水稲育苗箱を用いたミズナ,リーフレタス等の簡易養液栽培

[PDFファイル/309KB]

宮城県農業・園芸総合研究所

1 取り上げた理由

水稲の育苗ハウスなどは3から5月の水稲育苗以外は使わない場合が多く,また水稲育苗の効率からハウス内土壌が固く締められていたりと野菜の栽培に不適なハウスが多い。今回ハウス内の土壌を使用せずに,水稲用育苗箱に培土を充填して各種葉菜類を栽培する場合の栽植密度,栽培方法を明らかにしたので,普及技術とする。

2 普及技術

1)栽培方法
ハウス内にビニールマルチを敷いた後に,空の育苗箱を配置し市販培土を充填する。または既に培土を充填した育苗箱を配置する。育苗箱を配置した後,灌水チューブを1箱につき2本配置し,塩ビ管,タンク,電磁弁,水中ポンプ等へ配管を行う。その後,播種または定植を行い,1から2週間程度水道水を手かん水をした後,タイマー制御で電磁弁及び水中ポンプを制御し,肥料を溶かした養液(EC約1.2から2.6dS/m)をかん水チューブに通水し栽培を行う(図1)。1回の給液量や給液間隔は栽培時期と品目により異なるので,生育を確認しながら調整する。
この栽培における定植とは育苗箱の培土にセル苗が入るくらいの穴を空け,苗を入れ周りの土となじませることをいう。
2)使用培土
窒素が添加されていない培土を用いるとミズナの場合初期生育が劣るが,収穫中期以降はどの培地を用いても1株重は同等となる(表1)。また,新規培土で一度栽培した後,次の作で同じ培土を連用して使用することも可能である(表1,表3,表4,表5,表6)。
3)各品目の播種・定植方法
 a ミズナは育苗箱に対し3条植えすると収穫株数が多くなるが,1株当たりの重量は2条植えが重くなり育苗箱当たりの収量は同等となることから,育苗箱に対し2条植えで各7から8箇所(株間約7から8cm間隔)2から3粒を直播きするのが適している(図2,図3,表2,表3)。
 b 小松菜は育苗箱に対し2から3条植えで各7から8箇所2から3粒を直播きする(図2,表4)
 c リーフレタスは9月下旬に128穴セルトレイに播種し,10月中旬育苗箱に定植する。
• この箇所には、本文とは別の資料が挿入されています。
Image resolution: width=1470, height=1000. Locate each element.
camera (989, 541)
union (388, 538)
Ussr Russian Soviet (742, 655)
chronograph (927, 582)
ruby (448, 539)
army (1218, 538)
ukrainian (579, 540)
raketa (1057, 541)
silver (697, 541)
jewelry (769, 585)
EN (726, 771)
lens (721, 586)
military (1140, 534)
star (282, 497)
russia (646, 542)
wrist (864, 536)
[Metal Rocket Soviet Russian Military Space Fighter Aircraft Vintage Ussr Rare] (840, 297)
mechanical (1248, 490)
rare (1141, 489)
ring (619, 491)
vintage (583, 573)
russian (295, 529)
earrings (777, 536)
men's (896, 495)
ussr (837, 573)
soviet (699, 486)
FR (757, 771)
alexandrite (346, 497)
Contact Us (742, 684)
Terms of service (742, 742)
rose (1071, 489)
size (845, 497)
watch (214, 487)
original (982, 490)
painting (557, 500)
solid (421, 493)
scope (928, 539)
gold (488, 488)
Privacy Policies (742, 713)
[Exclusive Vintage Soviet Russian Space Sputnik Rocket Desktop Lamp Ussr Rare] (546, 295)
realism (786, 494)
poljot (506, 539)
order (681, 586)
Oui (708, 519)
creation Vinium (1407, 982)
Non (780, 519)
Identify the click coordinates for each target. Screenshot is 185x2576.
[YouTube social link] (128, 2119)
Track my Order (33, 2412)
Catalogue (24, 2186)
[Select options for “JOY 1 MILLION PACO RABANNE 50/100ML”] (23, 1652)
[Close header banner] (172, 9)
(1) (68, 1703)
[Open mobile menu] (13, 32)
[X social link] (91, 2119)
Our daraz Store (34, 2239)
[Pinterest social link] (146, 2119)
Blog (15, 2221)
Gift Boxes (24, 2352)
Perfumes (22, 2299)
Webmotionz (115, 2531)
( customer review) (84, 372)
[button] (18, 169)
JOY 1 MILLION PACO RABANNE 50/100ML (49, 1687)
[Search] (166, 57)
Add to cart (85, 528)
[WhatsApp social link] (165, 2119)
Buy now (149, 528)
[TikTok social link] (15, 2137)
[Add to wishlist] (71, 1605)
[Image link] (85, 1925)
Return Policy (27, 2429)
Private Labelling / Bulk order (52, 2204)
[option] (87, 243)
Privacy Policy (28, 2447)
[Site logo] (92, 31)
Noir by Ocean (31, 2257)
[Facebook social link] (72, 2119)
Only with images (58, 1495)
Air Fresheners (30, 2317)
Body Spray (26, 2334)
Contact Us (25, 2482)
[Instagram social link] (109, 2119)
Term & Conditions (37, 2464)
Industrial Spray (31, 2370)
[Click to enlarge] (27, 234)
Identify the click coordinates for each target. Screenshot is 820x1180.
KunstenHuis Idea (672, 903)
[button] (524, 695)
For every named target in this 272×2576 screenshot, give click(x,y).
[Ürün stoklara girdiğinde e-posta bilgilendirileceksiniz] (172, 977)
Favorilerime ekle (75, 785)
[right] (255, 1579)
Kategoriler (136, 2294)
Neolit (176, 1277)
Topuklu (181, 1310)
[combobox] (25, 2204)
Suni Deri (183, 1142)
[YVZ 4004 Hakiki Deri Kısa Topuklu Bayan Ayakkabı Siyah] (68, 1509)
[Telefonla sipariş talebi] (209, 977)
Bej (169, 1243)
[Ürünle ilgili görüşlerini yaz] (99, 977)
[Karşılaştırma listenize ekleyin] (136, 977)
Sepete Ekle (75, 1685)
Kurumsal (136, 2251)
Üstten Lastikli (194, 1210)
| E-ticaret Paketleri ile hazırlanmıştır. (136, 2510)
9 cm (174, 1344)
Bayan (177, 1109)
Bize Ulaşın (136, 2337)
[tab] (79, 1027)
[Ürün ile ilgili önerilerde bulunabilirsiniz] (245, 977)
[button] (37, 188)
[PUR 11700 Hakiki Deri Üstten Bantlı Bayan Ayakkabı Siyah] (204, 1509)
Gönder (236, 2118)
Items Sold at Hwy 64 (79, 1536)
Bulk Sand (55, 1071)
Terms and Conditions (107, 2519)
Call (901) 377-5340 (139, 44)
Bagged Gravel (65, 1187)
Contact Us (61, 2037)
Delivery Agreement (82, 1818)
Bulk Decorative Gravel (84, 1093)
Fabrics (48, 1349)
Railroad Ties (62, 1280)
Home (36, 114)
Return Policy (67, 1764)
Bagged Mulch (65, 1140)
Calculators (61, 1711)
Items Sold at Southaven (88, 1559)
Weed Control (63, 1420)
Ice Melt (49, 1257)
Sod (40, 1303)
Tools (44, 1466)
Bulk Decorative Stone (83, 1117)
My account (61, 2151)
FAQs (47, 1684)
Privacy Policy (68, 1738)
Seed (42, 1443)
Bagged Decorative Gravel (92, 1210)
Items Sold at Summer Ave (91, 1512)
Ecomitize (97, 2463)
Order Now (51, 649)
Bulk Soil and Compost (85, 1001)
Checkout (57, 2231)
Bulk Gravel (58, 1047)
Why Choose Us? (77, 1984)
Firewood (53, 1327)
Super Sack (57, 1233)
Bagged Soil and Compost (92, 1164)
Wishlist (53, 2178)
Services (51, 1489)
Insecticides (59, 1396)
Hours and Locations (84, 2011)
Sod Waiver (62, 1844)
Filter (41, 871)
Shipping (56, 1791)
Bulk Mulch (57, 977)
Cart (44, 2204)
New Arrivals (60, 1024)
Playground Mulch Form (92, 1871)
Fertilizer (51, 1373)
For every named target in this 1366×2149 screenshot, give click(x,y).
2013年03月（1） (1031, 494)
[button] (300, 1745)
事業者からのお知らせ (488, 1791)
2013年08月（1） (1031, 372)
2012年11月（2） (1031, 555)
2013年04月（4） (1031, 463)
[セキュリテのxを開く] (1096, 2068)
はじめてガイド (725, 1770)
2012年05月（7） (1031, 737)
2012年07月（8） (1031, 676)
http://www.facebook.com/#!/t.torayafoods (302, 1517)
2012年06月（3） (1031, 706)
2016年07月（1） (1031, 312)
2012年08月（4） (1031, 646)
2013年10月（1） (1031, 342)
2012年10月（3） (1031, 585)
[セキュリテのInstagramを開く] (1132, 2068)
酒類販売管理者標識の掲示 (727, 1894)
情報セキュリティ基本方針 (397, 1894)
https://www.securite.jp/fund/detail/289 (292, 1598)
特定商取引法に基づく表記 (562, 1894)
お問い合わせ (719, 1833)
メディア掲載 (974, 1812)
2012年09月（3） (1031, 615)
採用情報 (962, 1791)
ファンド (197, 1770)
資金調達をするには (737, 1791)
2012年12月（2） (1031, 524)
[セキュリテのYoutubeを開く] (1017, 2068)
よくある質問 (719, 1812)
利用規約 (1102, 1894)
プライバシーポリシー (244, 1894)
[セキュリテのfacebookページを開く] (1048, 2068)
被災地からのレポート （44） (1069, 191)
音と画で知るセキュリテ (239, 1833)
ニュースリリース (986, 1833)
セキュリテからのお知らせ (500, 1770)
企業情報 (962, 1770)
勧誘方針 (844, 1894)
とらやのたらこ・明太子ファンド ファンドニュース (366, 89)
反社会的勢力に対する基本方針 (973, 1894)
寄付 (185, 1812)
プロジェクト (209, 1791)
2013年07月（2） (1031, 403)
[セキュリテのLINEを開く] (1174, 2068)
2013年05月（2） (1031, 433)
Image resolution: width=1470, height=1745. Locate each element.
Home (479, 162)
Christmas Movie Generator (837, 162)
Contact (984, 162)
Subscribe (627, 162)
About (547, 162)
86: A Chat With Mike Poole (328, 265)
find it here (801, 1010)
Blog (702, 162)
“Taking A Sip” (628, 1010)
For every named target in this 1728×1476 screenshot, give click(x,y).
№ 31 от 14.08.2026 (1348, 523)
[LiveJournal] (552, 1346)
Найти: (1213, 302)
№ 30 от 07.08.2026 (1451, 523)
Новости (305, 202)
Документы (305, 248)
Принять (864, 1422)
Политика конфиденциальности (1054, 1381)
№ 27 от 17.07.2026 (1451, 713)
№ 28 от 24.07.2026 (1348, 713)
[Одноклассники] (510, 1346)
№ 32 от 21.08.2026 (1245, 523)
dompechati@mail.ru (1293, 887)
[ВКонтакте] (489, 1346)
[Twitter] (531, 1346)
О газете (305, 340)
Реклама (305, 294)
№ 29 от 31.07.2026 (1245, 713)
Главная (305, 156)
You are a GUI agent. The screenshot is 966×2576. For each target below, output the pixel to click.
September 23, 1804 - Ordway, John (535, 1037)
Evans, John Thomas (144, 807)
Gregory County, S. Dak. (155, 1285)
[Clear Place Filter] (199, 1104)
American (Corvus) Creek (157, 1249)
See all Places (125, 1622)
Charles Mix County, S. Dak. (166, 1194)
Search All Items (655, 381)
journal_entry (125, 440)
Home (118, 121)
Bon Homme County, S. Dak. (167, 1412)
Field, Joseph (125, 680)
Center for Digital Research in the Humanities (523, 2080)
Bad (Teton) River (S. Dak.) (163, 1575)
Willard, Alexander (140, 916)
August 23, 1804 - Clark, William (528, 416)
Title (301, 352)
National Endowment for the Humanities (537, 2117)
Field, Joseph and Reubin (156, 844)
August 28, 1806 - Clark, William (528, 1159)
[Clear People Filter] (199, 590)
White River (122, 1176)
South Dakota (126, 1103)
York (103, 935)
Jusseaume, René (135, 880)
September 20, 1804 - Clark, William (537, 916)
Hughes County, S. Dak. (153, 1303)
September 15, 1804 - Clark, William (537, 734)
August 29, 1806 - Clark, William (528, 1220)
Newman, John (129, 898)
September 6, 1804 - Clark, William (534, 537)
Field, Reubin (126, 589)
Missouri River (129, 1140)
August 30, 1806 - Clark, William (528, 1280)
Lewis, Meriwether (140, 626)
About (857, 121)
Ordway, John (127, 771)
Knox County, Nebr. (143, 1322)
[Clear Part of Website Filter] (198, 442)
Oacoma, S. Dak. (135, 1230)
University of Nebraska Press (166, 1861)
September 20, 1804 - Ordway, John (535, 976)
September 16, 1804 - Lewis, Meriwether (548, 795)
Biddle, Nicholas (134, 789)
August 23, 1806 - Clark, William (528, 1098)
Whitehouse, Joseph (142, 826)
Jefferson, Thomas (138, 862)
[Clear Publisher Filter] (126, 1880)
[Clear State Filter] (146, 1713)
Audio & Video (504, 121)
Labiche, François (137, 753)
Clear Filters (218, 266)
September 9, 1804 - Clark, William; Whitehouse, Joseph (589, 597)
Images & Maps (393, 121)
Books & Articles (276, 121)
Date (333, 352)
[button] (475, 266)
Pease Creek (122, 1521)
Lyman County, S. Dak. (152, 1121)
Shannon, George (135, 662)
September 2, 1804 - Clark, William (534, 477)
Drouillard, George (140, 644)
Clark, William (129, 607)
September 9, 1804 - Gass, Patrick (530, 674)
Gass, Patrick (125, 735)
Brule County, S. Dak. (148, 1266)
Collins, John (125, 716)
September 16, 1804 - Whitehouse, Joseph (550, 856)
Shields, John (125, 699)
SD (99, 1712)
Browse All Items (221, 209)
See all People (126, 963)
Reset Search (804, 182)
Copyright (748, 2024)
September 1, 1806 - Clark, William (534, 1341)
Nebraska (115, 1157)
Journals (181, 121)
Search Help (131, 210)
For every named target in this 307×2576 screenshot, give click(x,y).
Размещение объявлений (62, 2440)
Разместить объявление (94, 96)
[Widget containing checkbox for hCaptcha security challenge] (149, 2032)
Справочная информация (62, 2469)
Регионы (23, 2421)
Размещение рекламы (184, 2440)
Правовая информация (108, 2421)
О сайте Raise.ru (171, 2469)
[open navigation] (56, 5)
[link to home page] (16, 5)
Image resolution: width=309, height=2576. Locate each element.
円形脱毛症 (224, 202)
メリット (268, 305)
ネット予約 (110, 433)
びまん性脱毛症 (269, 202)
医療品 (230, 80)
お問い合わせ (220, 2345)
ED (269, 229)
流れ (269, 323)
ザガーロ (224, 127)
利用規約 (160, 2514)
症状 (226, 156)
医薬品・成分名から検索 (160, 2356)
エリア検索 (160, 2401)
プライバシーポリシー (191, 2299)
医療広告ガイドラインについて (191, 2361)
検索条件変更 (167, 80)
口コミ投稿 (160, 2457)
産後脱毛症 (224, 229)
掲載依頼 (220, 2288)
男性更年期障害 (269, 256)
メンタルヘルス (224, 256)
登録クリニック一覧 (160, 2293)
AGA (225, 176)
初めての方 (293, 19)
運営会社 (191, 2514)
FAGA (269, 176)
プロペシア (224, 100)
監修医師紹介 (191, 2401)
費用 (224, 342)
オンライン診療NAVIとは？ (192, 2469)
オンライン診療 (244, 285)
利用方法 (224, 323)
育苗箱1枚に対し苗を3株から4株植え (789から1052株/ a)で千鳥で定植する(図2,図4,図5,表5)。
 d チンゲンサイは10月上旬に128穴セルトレイに播種し,10月中旬に2条植えで各5か所(株間約12cm,育苗箱あたり10株)に定植する(図2,表6)。

3 利活用の留意点

1)この栽培は水と電気が使用できることが前提となる。また,害虫等の侵入を軽減するためにハウスのサイド,入り口等に防虫ネットを設置する。
2)この栽培に当たっては必ず養液を用いて栽培する。
3)一般的にミズナは,気温が25℃以上では葉が徒長するので葉数の確保が難しく,かつ高温期には過湿による軟腐病が多発しやすいことから,春,晩夏から秋まきが作りやすいとされている。また,他の葉菜類より十分な水を必要とするとされているので,ミズナのみの給液系統で栽培するのが望まれる。
4)レタスは高温期に抽台する性質があるので,各品種の種子袋等に書いてある適期表を参考にする。
5)連用培土の使用の際は,播種または定植前に一度手かん水したのち播種または定植する。播種の場合はその後新規培土で約1cm程度覆土する。
6)粗収益,設置経費等の参考値を表7,表8に示した。
(問い合わせ先:宮城県農業・園芸総合研究所園芸栽培部 電話022-383-8132)

4 背景となった主要な試験研究

1)研究課題名及び研究期間
宮城から提案する新規園芸品目の生産技術の開発(平成26-27年度)
2)参考データ

図1試験に用いた簡易養液栽培装置(左)と実際の栽培の様子(中)及び試験における畝設定(右)
図1 試験に用いた簡易養液栽培装置(左)と実際の栽培の様子(中)及び試験における畝設定(右)

図2播種,定植様式図
図2 播種,定植様式図

図3二条及び三条植えのミズナ

表1異なる培土を使用した場合のミズナ及びロメインレタスの収量(平成27年)
表1 異なる培土を使用した場合のミズナ及びロメインレタスの収量(平成27年)

表2ミズナの簡易養液栽培における条間を変えた場合の収量及び最大葉長(平成27年7月10日)
表2 ミズナの簡易養液栽培における条間を変えた場合の収量及び最大葉長(平成27年7月10日)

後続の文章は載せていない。